# Murray Jet Fire 26" Boys Bike



## OLDTIMER (Apr 14, 2013)

I just stepped out of my Schwinn comfort-zone and purchased a 26" Murray Jet Fire. I purchased the bike yesterday and expect it to arrive later this week. Bought soley on appearance, I am uncertain, but I believe this to be a mid 60s bike.
I would like to know if anyone can suggest resources for specs and information, spare parts sources, information within the forum and/or any other forums.
Thanks for any help.


----------



## jd56 (Apr 15, 2013)

OT...here is a 1966 catalog picture of the Jet Fire. 

http://murrayeliminatormusclebikes.yuku.com/topic/72/1966-Murray-Specials-catalog

Possibly the searspartsdirect lookup might help breakdown the bike for you. Enter the full serial number in the field and hopefully it will be there.
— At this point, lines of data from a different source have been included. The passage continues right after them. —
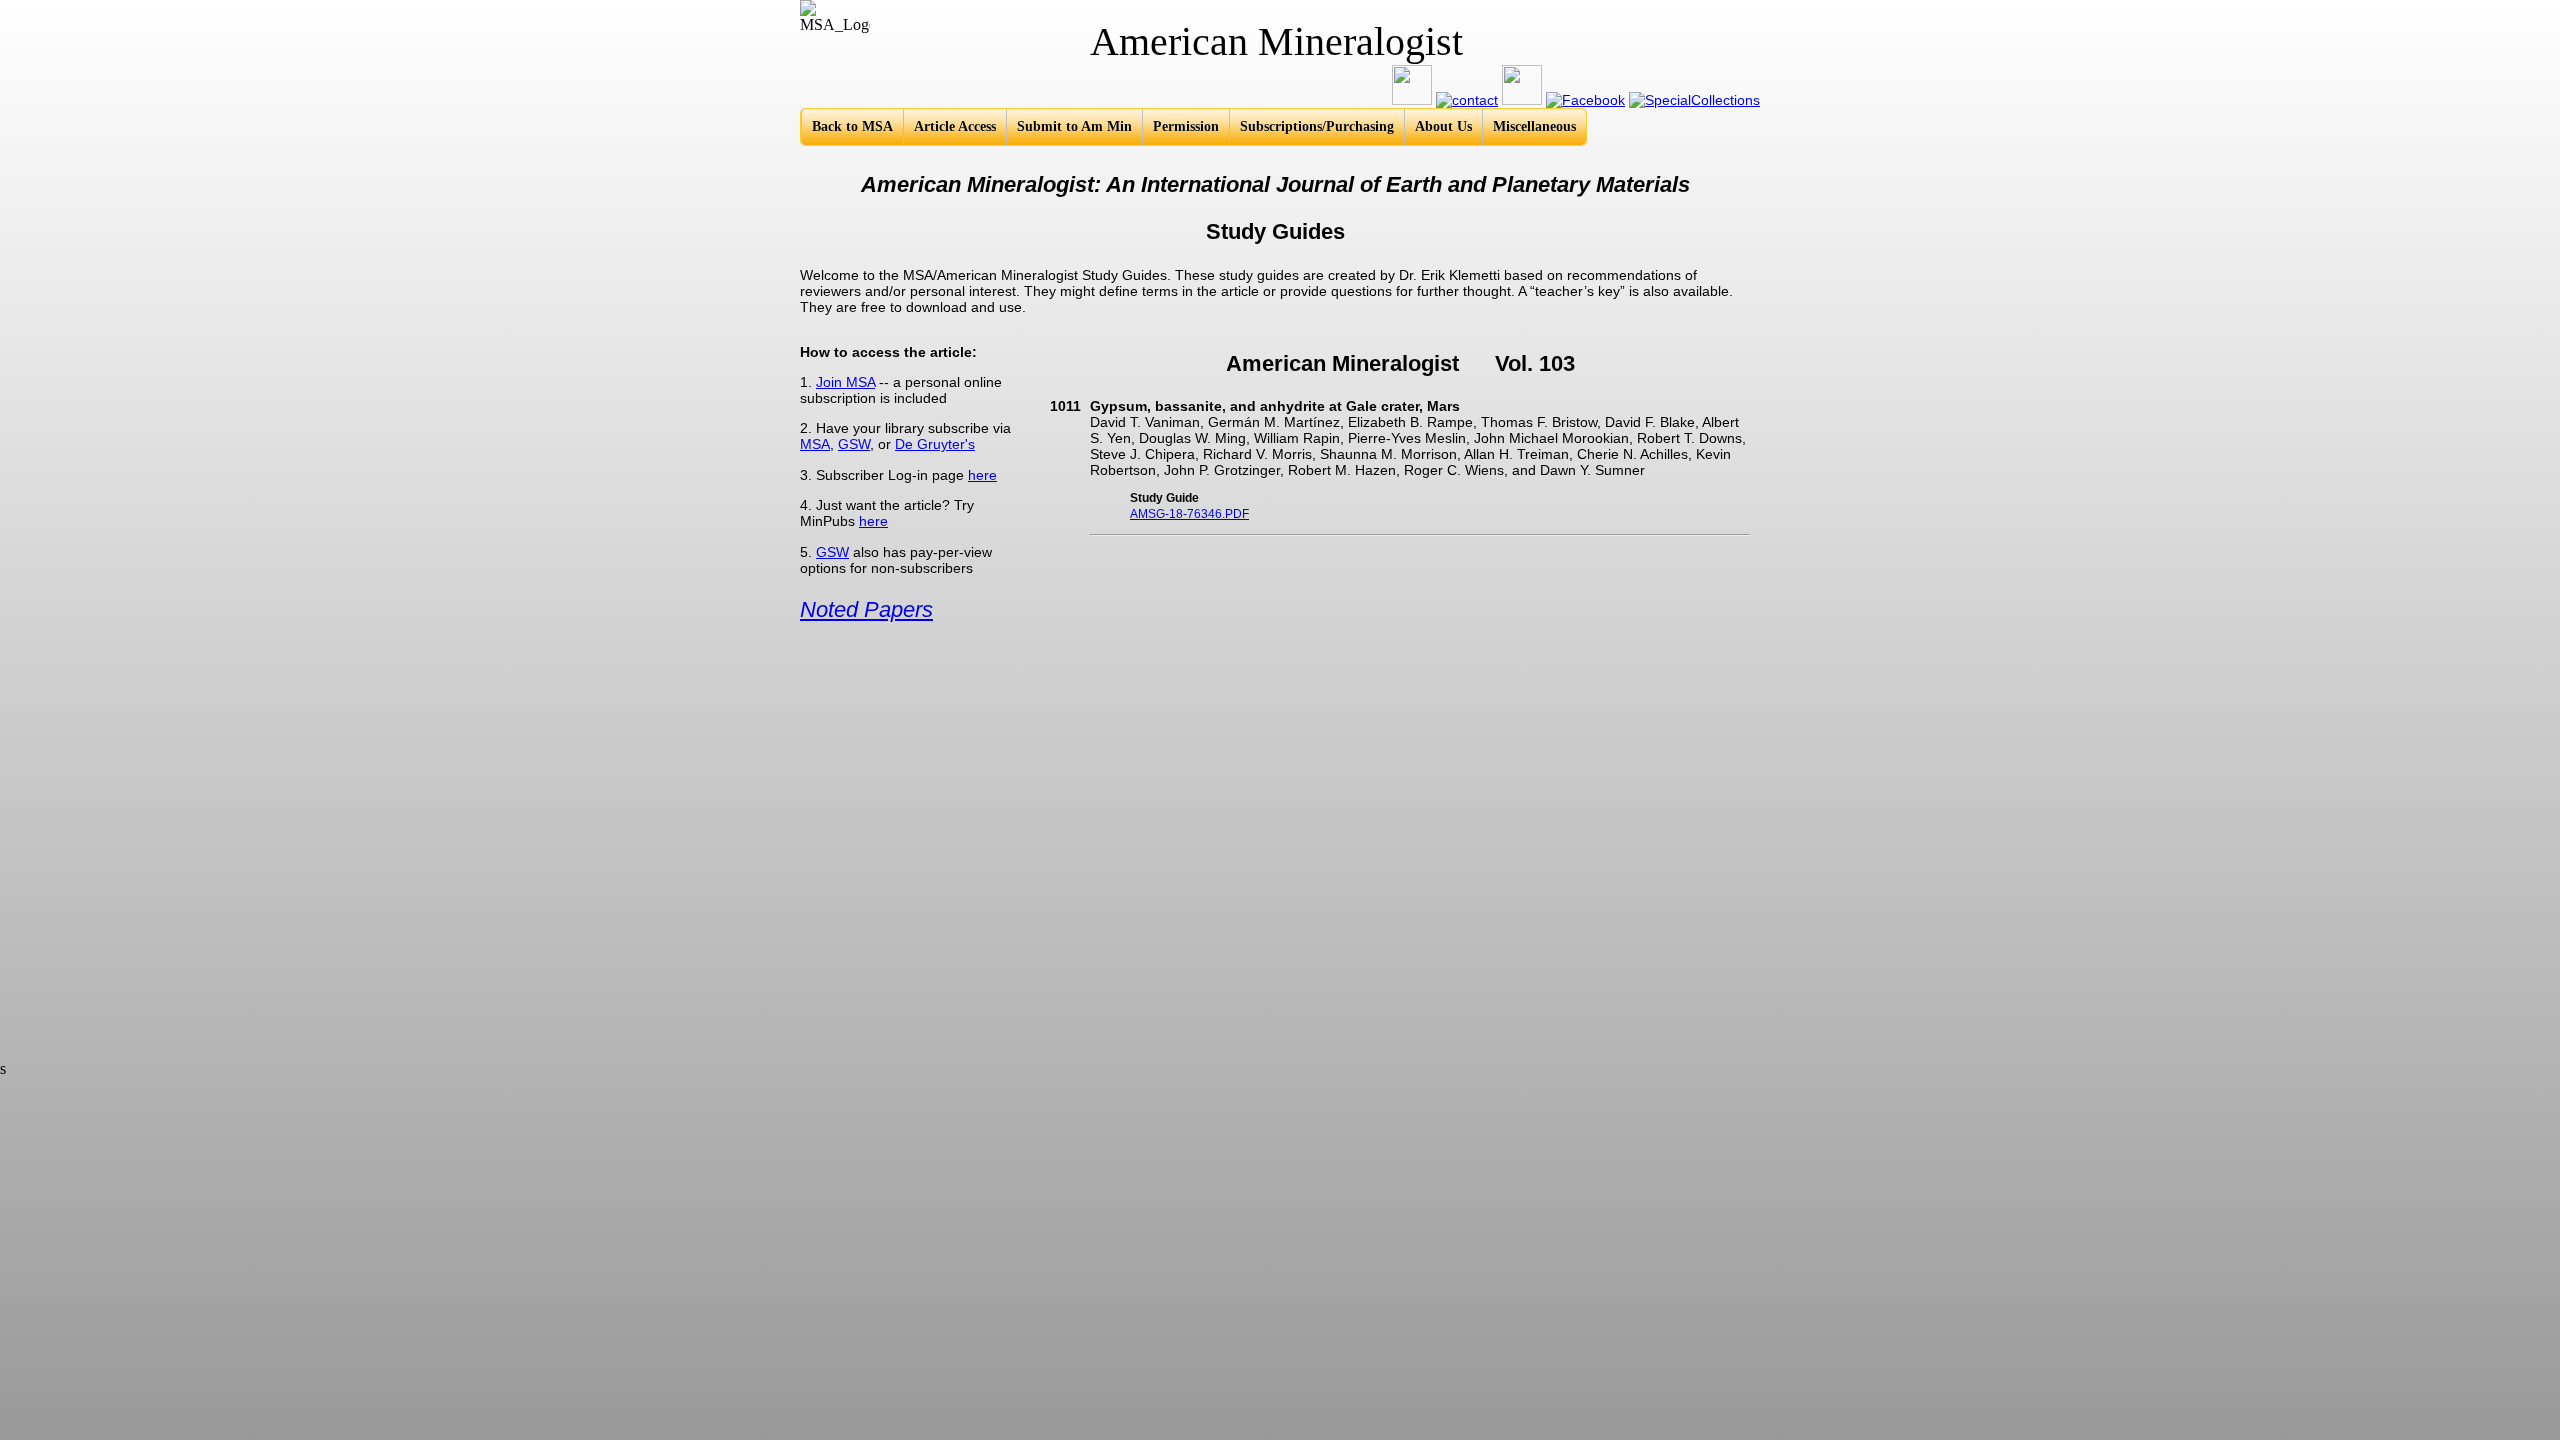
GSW (854, 444)
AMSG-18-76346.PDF (1189, 514)
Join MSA (845, 382)
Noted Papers (866, 609)
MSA (815, 444)
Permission (1186, 126)
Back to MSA (852, 126)
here (982, 475)
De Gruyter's (935, 444)
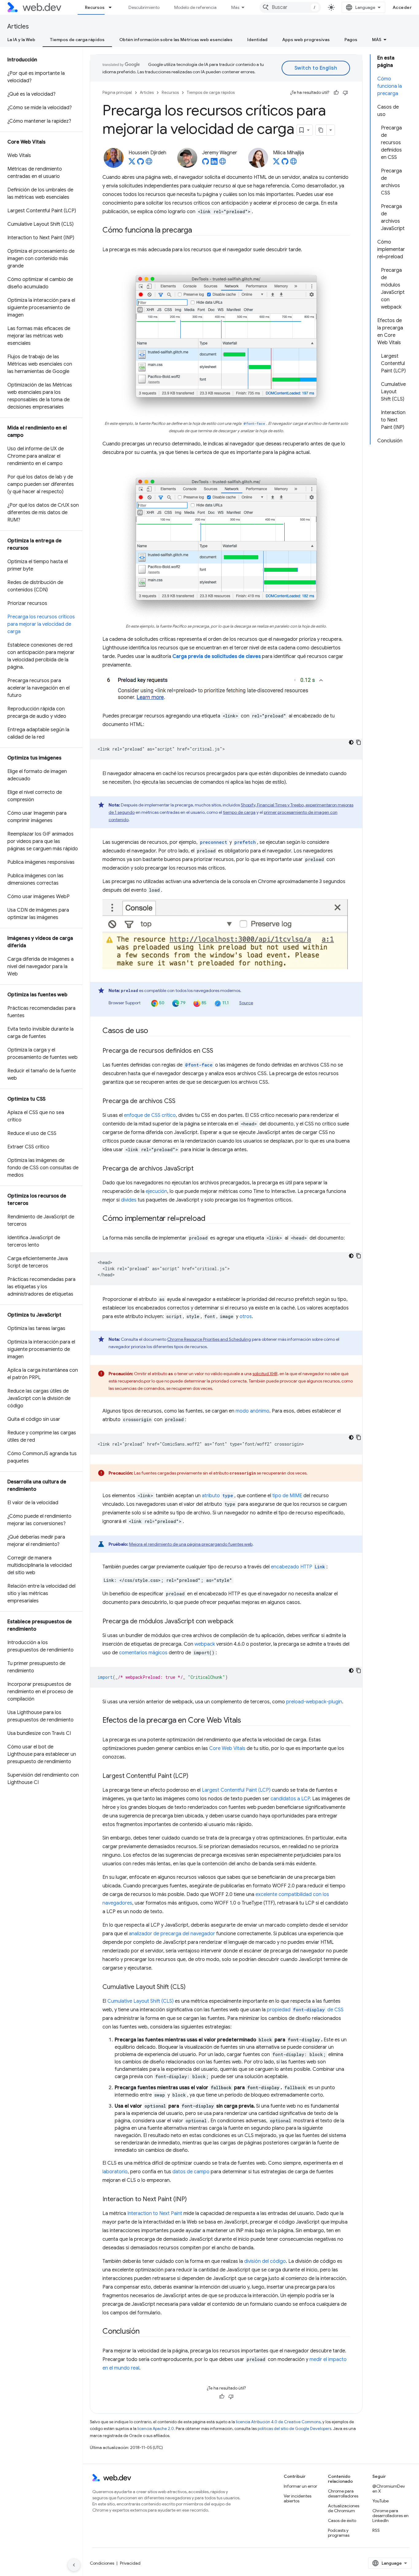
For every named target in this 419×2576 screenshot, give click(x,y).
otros (246, 1316)
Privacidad (130, 2563)
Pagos (350, 39)
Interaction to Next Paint (154, 2213)
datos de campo (191, 2172)
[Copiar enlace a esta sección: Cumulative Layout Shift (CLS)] (191, 1987)
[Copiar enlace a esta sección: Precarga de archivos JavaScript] (199, 1169)
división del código (265, 2261)
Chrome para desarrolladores (343, 2493)
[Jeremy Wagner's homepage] (222, 163)
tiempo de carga (239, 812)
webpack (204, 1644)
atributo (217, 1496)
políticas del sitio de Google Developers (294, 2428)
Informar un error (300, 2486)
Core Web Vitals (227, 1748)
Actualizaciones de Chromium (343, 2508)
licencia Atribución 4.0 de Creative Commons (278, 2421)
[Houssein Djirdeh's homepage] (149, 163)
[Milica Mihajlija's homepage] (293, 163)
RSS (376, 2530)
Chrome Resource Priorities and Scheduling (209, 1339)
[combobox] (290, 7)
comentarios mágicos (143, 1653)
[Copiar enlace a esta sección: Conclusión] (145, 2332)
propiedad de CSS (305, 2010)
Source (246, 1002)
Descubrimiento (144, 7)
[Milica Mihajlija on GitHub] (285, 163)
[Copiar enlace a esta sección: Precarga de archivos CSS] (180, 1101)
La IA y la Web (21, 39)
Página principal (117, 92)
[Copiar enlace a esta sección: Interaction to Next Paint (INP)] (192, 2199)
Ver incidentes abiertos (297, 2498)
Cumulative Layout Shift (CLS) (140, 2001)
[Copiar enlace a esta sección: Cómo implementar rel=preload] (210, 1219)
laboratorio (115, 2172)
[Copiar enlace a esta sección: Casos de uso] (153, 1031)
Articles (18, 26)
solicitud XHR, (265, 1373)
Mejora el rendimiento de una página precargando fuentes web (190, 1544)
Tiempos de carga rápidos (77, 39)
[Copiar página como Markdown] (321, 130)
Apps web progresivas (306, 39)
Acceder (402, 7)
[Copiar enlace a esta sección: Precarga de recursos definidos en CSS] (218, 1051)
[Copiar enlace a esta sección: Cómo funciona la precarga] (197, 230)
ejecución (156, 1191)
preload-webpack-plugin (314, 1702)
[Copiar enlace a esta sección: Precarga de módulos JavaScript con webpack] (238, 1621)
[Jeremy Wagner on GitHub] (205, 163)
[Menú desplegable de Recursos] (113, 7)
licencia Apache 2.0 (155, 2428)
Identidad (257, 39)
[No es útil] (345, 92)
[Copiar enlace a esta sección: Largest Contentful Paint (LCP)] (193, 1776)
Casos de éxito (342, 2520)
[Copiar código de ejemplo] (358, 742)
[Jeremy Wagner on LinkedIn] (214, 163)
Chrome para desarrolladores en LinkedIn (390, 2515)
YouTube (380, 2501)
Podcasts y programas (338, 2533)
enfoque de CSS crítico (150, 1115)
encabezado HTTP (298, 1567)
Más (235, 7)
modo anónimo (252, 1411)
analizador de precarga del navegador (172, 1934)
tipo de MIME (287, 1496)
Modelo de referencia (195, 7)
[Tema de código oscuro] (351, 742)
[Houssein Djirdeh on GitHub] (140, 163)
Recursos (95, 7)
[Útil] (336, 92)
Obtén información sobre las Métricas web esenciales (176, 39)
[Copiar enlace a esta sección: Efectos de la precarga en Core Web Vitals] (246, 1720)
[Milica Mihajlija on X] (276, 163)
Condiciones (102, 2563)
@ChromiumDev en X (388, 2488)
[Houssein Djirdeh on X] (132, 163)
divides (128, 1200)
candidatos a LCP (290, 1799)
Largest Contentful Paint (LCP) (236, 1790)
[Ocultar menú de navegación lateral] (74, 2565)
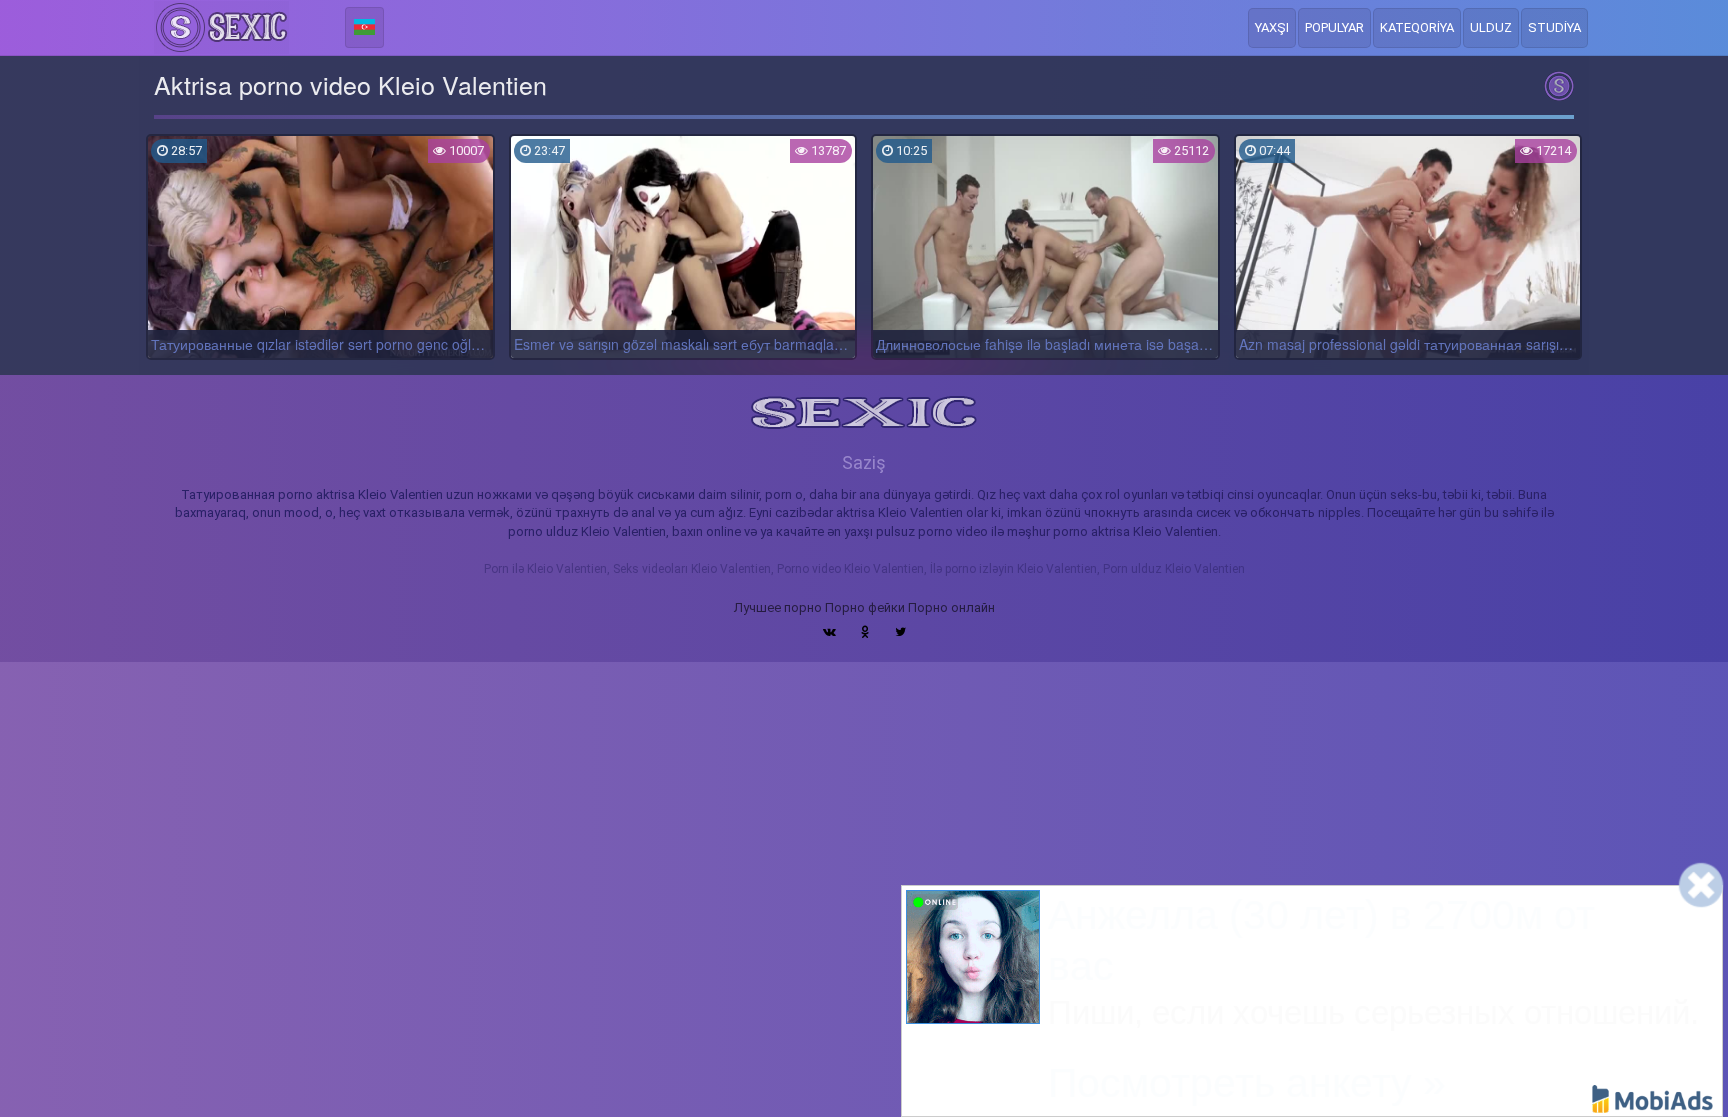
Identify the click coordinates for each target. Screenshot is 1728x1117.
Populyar (1334, 27)
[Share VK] (829, 632)
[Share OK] (865, 632)
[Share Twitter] (900, 632)
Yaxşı (1272, 27)
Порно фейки (865, 607)
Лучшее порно (778, 607)
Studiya (1554, 27)
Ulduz (1491, 27)
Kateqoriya (1417, 27)
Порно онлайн (951, 607)
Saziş (864, 462)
Provided it was a Sears retailed bike (prefix "502")

http://www.searspartsdirect.com/par...s/Model-502469440/0934/1303200/00027911/00001


----------



## Hermanator3 (Apr 15, 2013)

I can't remember where I saw it, but doing research I came across a Murray Missile from the 60's that had a tank that looked like the one you described.  It was in a Murray catalog.


----------